Manusia bukanlah entitas hidup “tunggal”, kita sebenarnya adalah komunitas yang terdiri dari lebih dari lima puluh triliun warga seluler yang hidup. Sebenarnya, kita adalah cawan Petri yang “tertutup kulit” yang mengandung triliunan sel. Media kultur dalam tubuh kita adalah darah. Akibatnya, nasib sel-sel tubuh kita dipengaruhi oleh komposisi darah kita dengan cara yang sama seperti nasib sel-sel induk yang dikultur dipengaruhi oleh perubahan kimia lingkungan kultur (Catatan: Ya, hal di atas telah disebutkan di bagian lain). posting di blog biologi kepercayaan).
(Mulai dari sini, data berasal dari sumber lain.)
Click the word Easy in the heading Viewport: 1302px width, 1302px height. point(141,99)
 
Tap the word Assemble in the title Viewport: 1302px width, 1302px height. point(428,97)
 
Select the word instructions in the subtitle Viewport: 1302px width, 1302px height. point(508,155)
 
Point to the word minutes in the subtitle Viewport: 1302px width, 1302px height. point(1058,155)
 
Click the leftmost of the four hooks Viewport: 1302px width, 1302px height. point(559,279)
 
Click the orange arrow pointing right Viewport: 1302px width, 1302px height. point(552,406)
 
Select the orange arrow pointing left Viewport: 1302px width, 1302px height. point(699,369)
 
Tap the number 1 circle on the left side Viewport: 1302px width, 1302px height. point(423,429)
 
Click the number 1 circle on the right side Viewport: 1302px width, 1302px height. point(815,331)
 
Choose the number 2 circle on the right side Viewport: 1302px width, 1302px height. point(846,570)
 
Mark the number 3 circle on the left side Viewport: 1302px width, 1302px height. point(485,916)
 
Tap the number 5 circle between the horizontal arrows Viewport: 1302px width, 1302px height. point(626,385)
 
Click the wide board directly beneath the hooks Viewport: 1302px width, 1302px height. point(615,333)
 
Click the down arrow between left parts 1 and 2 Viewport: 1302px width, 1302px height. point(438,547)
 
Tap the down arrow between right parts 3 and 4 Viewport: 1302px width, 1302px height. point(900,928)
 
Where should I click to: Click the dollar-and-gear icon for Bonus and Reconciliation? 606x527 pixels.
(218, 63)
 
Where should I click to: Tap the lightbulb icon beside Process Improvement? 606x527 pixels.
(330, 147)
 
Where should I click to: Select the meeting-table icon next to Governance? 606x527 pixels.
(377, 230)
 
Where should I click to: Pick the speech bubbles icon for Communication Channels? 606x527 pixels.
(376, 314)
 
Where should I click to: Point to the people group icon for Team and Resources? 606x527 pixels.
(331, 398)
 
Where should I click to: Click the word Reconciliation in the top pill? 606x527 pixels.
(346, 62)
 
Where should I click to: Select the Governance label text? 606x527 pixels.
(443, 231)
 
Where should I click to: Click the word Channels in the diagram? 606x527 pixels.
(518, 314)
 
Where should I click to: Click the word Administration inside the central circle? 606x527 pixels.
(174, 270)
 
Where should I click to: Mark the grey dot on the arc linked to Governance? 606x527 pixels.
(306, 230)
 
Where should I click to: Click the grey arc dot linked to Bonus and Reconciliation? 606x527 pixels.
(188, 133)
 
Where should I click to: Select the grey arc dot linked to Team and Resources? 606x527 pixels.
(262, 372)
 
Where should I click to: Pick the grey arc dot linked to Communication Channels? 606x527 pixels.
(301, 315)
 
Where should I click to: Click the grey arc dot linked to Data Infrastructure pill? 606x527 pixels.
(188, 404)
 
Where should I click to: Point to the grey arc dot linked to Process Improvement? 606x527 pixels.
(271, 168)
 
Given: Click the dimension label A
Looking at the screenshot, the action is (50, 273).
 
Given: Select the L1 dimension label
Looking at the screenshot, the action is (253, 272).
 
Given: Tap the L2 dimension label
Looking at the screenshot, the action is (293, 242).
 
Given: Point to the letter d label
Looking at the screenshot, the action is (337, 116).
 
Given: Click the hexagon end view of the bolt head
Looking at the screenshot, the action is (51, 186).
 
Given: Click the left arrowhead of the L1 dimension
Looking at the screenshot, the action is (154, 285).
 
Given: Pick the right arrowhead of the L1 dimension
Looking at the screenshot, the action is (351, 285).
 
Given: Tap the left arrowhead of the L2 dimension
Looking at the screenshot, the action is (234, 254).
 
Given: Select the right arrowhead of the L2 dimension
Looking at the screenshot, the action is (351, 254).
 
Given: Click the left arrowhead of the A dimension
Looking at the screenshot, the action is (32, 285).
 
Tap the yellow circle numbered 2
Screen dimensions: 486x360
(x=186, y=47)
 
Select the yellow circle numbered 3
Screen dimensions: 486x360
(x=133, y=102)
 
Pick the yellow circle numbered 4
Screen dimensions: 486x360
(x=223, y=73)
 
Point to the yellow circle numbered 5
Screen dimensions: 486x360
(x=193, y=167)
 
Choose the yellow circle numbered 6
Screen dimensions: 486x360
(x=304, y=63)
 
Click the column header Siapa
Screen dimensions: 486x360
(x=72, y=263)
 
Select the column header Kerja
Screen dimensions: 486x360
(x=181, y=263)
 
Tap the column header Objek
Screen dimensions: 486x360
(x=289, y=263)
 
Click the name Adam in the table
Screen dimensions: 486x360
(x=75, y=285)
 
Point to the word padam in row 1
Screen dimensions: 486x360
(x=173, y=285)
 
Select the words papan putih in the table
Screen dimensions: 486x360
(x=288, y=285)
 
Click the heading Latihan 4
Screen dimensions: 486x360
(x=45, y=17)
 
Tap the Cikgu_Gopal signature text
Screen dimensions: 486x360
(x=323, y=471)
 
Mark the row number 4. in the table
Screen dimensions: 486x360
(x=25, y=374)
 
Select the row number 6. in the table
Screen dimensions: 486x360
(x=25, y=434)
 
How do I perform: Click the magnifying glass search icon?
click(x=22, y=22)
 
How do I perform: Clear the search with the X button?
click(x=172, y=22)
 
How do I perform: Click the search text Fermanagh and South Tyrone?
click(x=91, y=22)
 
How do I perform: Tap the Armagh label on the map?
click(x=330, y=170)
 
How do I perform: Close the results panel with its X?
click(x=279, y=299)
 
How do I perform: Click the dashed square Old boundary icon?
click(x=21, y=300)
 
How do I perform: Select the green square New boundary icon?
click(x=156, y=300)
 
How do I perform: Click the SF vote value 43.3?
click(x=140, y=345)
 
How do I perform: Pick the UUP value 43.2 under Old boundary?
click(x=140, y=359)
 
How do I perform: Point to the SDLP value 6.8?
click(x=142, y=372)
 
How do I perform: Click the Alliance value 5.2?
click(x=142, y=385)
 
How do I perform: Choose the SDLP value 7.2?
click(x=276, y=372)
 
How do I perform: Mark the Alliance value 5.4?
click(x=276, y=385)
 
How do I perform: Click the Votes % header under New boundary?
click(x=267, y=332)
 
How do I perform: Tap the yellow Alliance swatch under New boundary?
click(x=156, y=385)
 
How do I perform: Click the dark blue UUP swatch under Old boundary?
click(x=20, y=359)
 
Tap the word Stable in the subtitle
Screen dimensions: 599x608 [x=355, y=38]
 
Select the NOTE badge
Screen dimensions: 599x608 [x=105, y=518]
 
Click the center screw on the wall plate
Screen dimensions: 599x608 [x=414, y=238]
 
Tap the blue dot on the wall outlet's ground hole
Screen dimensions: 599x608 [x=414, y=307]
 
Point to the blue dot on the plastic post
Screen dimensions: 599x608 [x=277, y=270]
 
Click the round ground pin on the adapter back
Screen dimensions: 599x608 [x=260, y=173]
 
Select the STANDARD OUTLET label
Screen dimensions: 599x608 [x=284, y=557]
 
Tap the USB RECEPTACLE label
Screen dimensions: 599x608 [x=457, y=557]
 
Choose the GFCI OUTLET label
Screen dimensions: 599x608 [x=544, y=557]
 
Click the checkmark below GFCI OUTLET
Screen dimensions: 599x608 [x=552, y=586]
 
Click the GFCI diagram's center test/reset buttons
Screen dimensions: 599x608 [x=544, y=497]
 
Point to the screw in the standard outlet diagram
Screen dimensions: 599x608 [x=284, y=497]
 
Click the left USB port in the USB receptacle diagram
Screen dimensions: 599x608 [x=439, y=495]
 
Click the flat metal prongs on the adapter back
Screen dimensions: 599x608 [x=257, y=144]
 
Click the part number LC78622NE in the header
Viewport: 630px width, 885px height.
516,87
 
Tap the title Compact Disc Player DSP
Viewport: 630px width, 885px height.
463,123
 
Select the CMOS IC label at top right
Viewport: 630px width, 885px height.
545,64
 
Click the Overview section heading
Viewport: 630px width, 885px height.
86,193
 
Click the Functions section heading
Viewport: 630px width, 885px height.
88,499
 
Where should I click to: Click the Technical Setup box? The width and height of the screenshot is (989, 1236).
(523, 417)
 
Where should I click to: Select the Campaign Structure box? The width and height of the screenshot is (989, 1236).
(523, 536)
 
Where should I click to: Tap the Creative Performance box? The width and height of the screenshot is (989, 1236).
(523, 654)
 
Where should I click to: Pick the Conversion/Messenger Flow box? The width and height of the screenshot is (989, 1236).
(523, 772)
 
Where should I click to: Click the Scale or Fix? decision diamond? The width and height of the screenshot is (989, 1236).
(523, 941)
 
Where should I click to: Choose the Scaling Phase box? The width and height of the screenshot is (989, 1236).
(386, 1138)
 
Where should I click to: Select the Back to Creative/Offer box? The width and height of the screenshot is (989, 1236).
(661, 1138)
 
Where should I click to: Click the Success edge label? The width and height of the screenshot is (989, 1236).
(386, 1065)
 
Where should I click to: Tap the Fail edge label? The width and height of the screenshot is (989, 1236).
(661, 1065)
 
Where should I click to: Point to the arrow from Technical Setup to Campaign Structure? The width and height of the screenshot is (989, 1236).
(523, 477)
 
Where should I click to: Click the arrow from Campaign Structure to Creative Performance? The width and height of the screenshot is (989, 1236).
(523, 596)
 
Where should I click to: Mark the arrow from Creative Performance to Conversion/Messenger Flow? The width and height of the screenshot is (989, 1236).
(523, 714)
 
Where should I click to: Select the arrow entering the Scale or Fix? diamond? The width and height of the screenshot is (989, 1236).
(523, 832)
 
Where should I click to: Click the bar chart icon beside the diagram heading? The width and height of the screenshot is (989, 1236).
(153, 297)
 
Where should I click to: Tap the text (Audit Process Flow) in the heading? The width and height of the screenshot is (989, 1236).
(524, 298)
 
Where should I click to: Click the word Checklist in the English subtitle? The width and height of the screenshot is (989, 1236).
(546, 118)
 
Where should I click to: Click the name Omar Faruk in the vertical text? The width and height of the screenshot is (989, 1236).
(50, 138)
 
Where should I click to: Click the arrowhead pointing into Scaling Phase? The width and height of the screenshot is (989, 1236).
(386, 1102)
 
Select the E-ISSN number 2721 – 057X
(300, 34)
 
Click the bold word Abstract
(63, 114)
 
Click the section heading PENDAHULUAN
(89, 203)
Pertanyaan besarnya kemudian adalah, “Apa yang mengendalikan kimia darah kita, yang pada gilirannya mempengaruhi nasib kesehatan dan biologi kita?” Seperti disebutkan di atas, triliunan sel yang menyusun tubuh kita diatur ke dalam komunitas besar, di mana sel mengambil fungsi khusus untuk mendukung kehidupan komunitas. Beberapa sel membentuk jaringan jantung khusus; sel-sel lain membentuk tulang, otot, kulit, dan darah. Sel-sel terdiferensiasi yang terdiri dari sistem saraf dirancang untuk memperoleh kesadaran tentang dunia (lingkungan) dan menggunakan informasi itu untuk mengarahkan nasib dan aktivitas komunitas seluler.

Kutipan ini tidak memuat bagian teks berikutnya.